▸ **Study text**:
Other than that, Gov. Bill Ritter is out of the hospital and back on the job — albeit lighter duty — after last week’s bike accident left him with five fractured ribs, a separated shoulder and a bruised lung.

“It is extremely painful,” Ritter said Wednesday in his first public appearance since the accident.

He said he is still taking painkillers, particularly at night to help him sleep. The 53-year-old Democratic governor was at Denver Health Medical Center through Saturday recovering from the crash.

After being discharged, he said, he has been conducting business at the Governor’s Residence, meeting with staffers there daily.

“I think I’ll probably be close to a full schedule hopefully by next week,” said Ritter, adding it would probably be six to eight weeks before his ribs fully heal.

“Exercise is out of the question for a long time,” he said.

▸ **Exercise data**:
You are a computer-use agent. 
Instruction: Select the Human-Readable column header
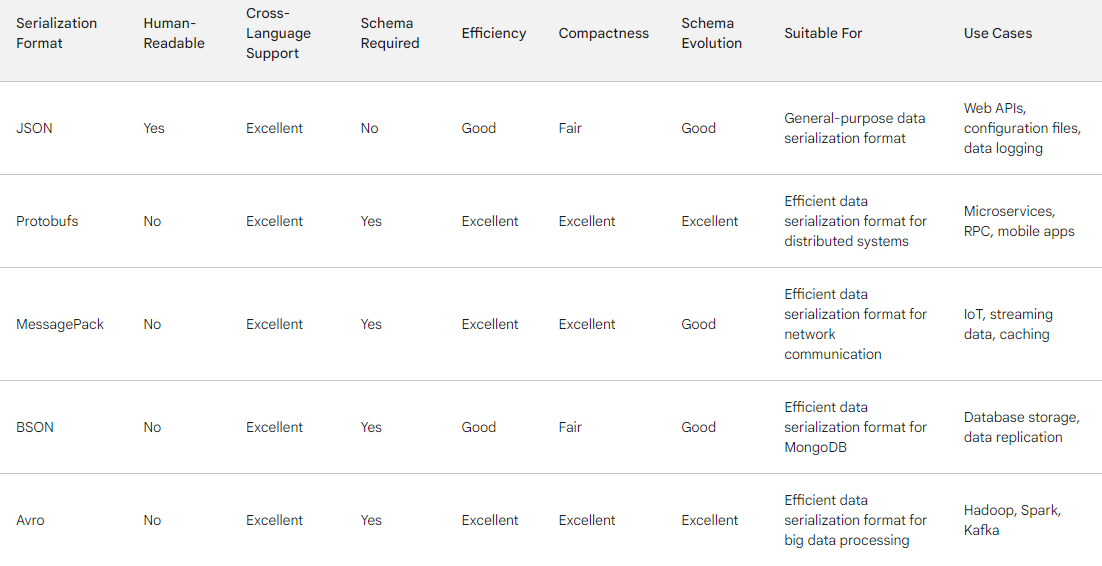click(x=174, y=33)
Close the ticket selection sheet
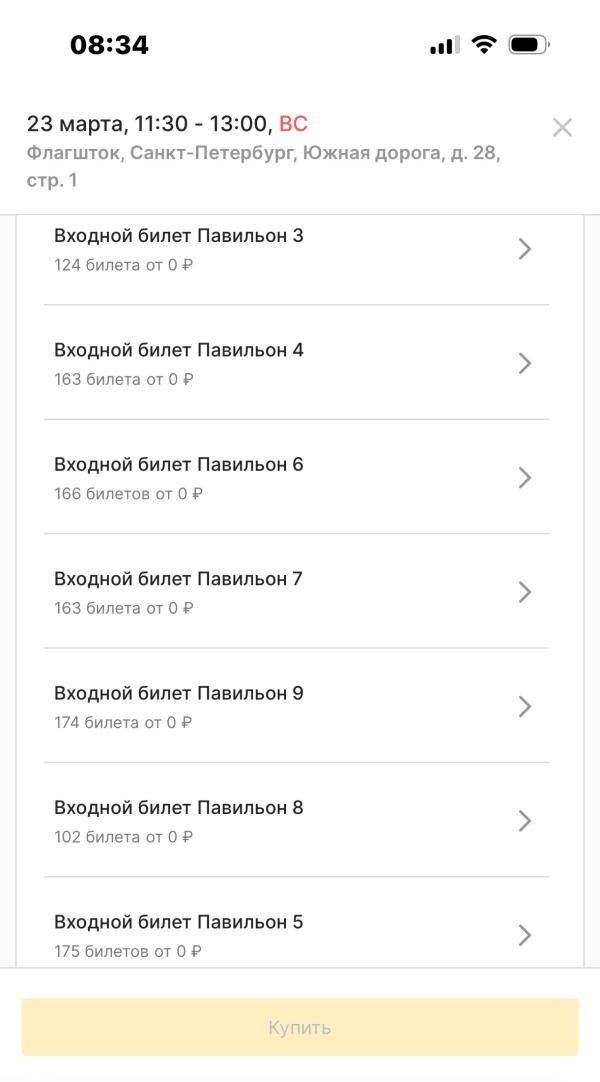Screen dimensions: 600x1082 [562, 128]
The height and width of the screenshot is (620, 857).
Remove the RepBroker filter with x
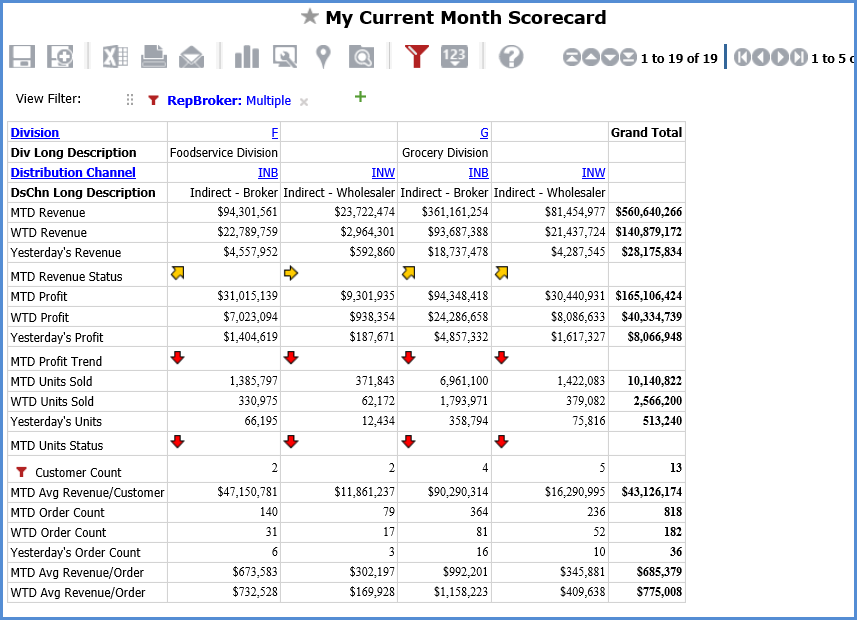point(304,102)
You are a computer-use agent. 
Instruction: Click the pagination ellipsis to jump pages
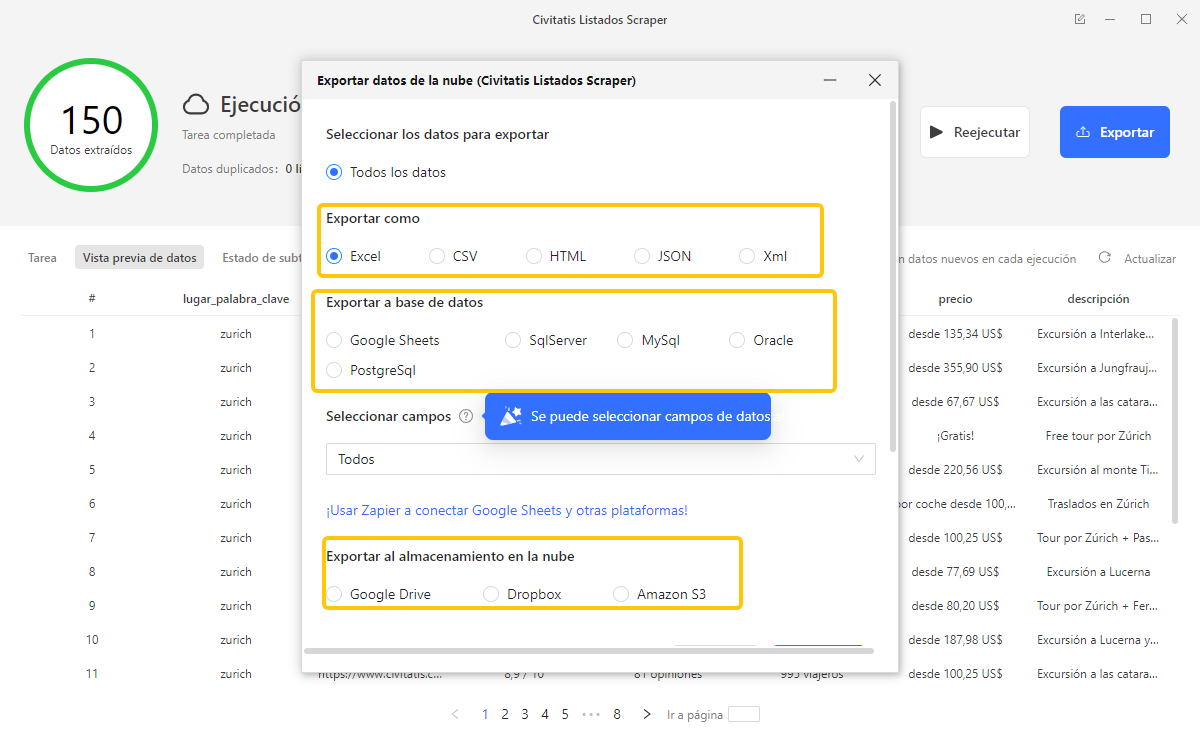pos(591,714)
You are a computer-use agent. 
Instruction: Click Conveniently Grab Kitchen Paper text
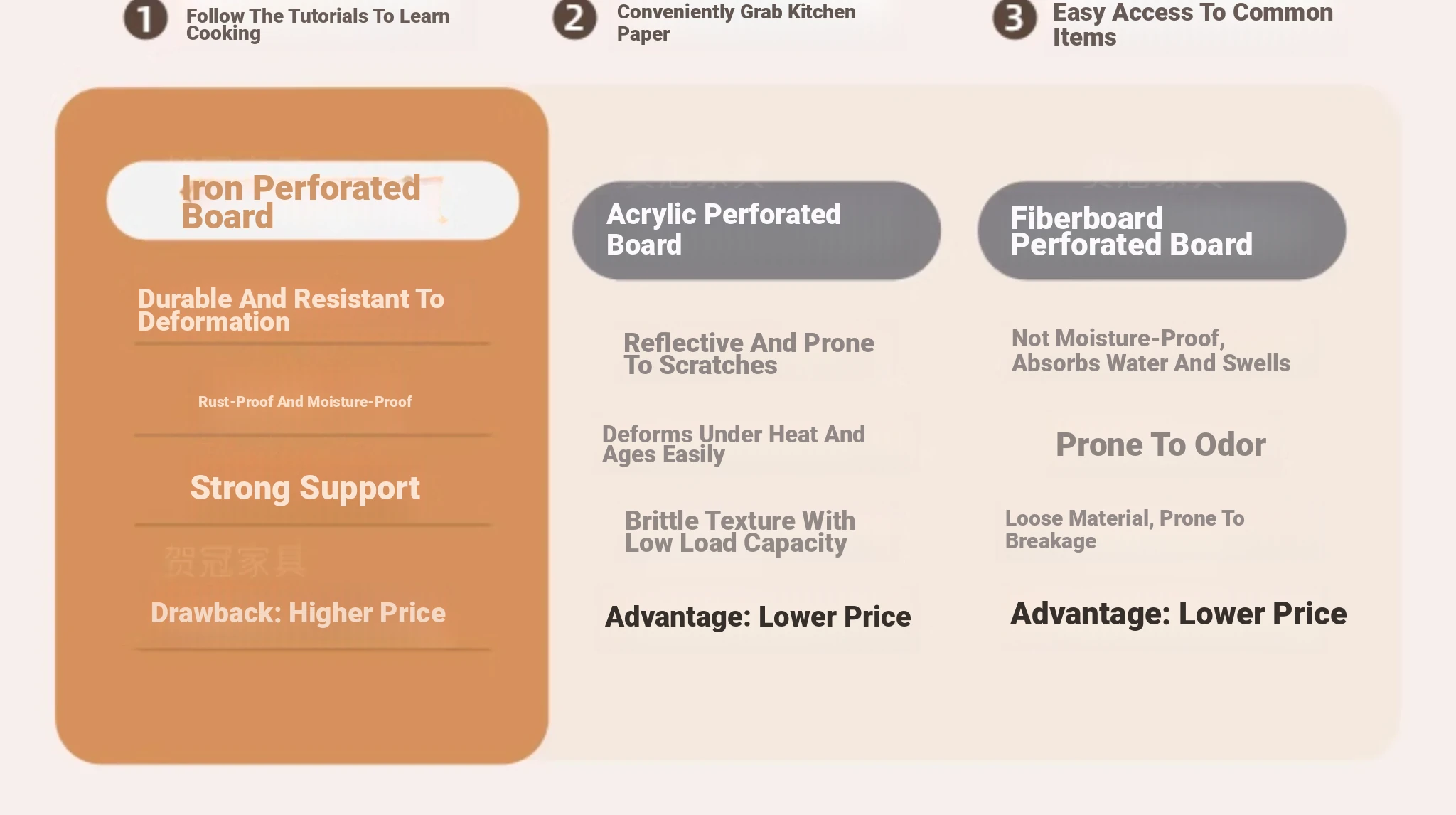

▸ **Problem statement**:
Continue the text about Gov. Bill Ritter's recovery from his bike accident, picking up after its final sentence. The material comes from a separate source.

▸ **Reply**:
Ritter was riding in a group of five men when the crash occurred shortly after 6 a.m. March 2 at East 23rd Avenue and High Street in Denver. Ritter’s tire apparently brushed the rear tire of the rider in front of him and he crashed, as did the person behind him.

The governor said one of the riders — identified by The Denver Post as Dan Smink, a partner in a Denver marketing firm — suffered fractures in both arms. Ritter administration officials have declined to identify any of the other riders and wouldn’t say whether Colorado State Patrol security officers were with the governor at the time.

Ritter did say that one of the riders called 911 after the spill. However, there was no investigation of the accident.

“We were under the speed limit, well under the speed limit,” Ritter said. “I had a helmet on. We were doing everything I believe we were supposed to do. It was just one of those things that happened.”

Virtually unscathed was Ritter’s touring bicycle, which he said suffered only minor damage to the front wheel. “I basically wound up on my back with the bike in the air,” he said.

When world-renowned cyclist Lance Armstrong heard about Ritter’s accident, he sent a get-well greeting via Twitter. Ritter and Armstrong met at the statehouse last fall to discuss reviving the famed Coors Classic bike race in Colorado next year.

Ritter said he has heard from many well-wishers, including “just about everybody who has had a rib injury.”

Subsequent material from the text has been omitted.